Pneumonia accounts for 12% of all deaths in children under 5 in European Region

Mortality rates in children aged under 5 years have steadily declined in the WHO European Region in recent years, yet children are still dying from pneumonia.

These preventable deaths are happening because proven interventions that boost children’s natural defences and create a healthy environment, such as adequate nutrition, early and exclusive breastfeeding, vaccinations, hand-washing with soap, and low-emission cooking stoves, are not available to all.

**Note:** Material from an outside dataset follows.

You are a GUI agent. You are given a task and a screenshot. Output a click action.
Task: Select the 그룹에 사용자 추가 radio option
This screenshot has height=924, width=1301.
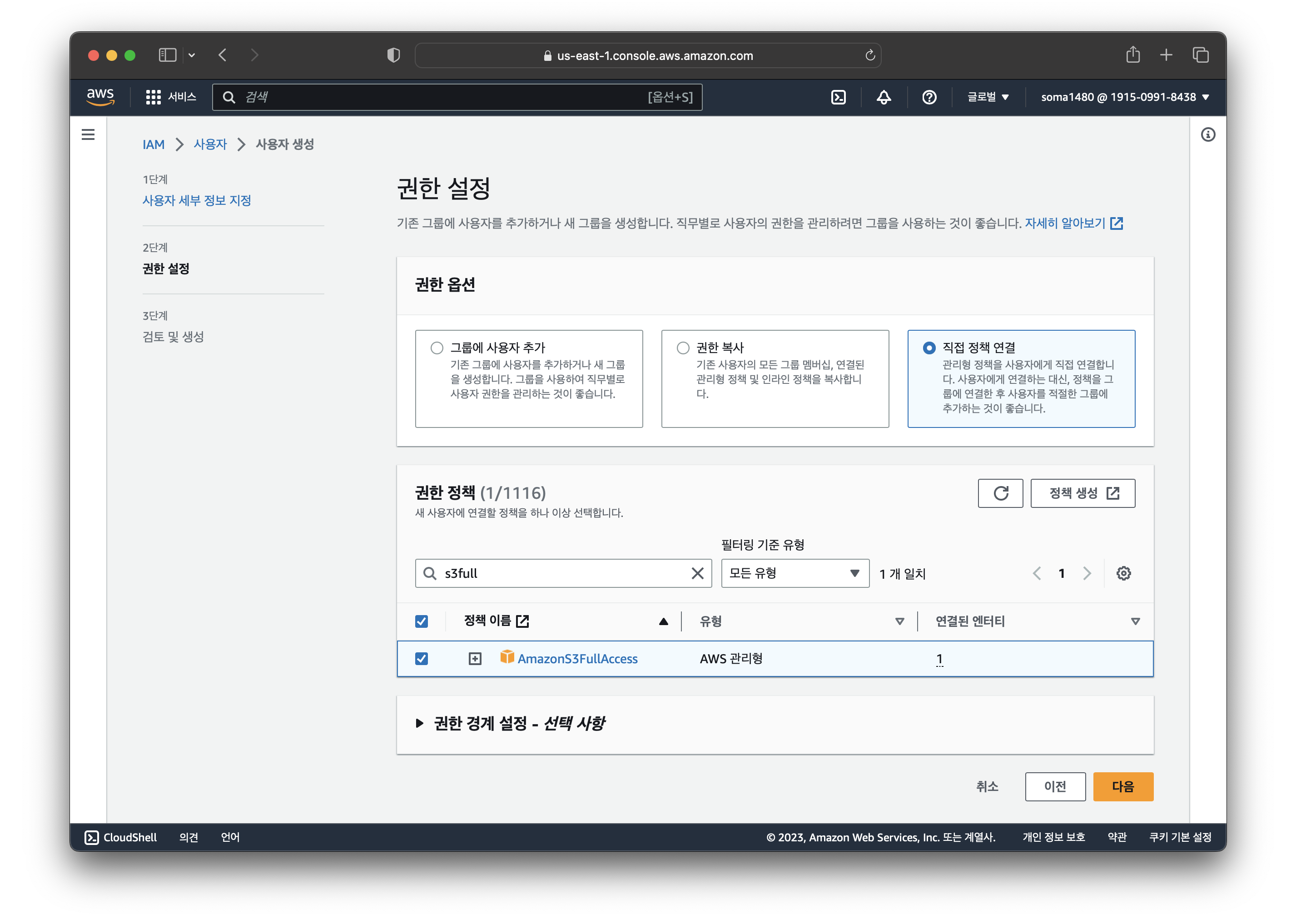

 “Tackling pneumonia requires an integrated approach to look at ways to prevent and protect children from developing pneumonia in the first place as well as ways to accurately diagnose and treat the infection when present. To prevent exposure to indoor air pollution is one of the key interventions. Young children, as well as women, who spend the most time near the domestic hearth, are particularly vulnerable. Globally, more than 50% of pneumonia deaths among children under 5 are linked to household air pollution.” Says Dr Flavia Bustreo, WHO Assistant Director General, Family, Women’s and Children’s Health.
Today, WHO releases new guidelines for indoor air quality on household-fuel combustion, setting for the first time emission targets to address the serious health risks from burning fuels.

Last year, WHO and UNICEF introduced the Integrated Global Action Plan for the Prevention and Control of Pneumonia and Diarrhoea (GAPPD), which proposes a cohesive approach to ending preventable pneumonia and diarrhoea deaths.

On World Pneumonia Day, 12 November, WHO and partners are calling for improvements in universal access to pneumonia prevention and care, in order to end preventable child deaths by 2030.